## Task
As an exercise in exact copying, transcribe the lines below from the one holding "This screenshot has height=285, width=868." through the last, with both ends included and pictures left out.

*** Opening of Entries shown ***

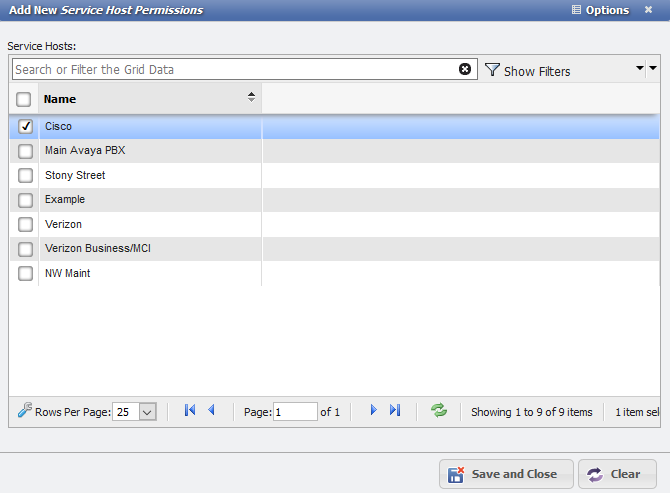Refresh the grid with green arrows icon
The image size is (670, 493).
439,410
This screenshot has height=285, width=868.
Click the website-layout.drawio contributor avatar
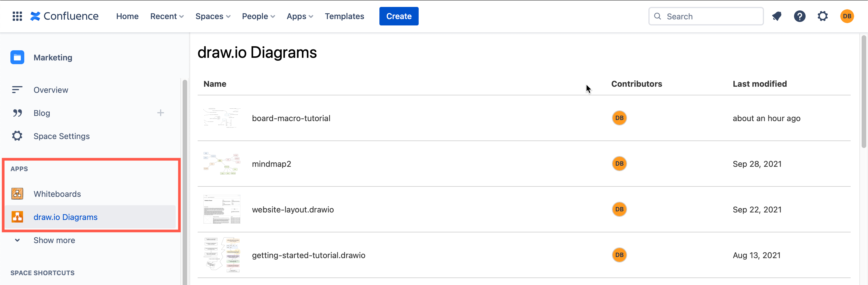619,209
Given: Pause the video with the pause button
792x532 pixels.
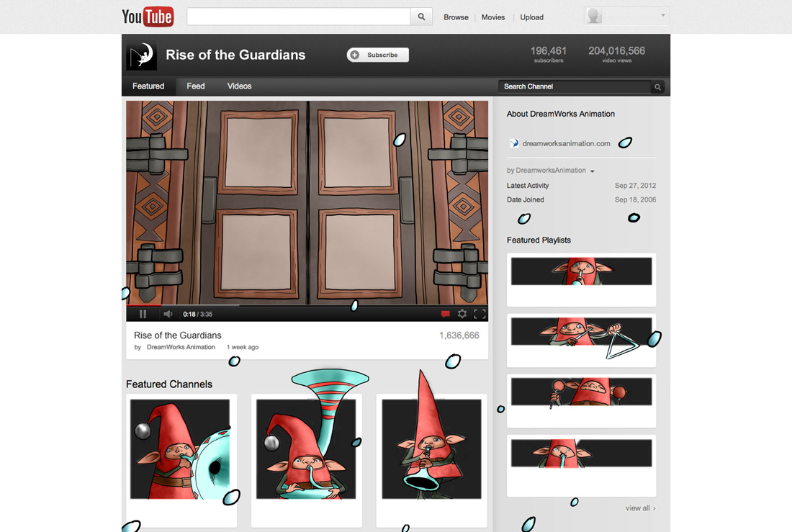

*** Close of Entries shown ***

## Task answer
This screenshot has height=285, width=868.
Click the website-layout.drawio contributor avatar
619,209
Given: Pause the video with the pause button
792x532 pixels.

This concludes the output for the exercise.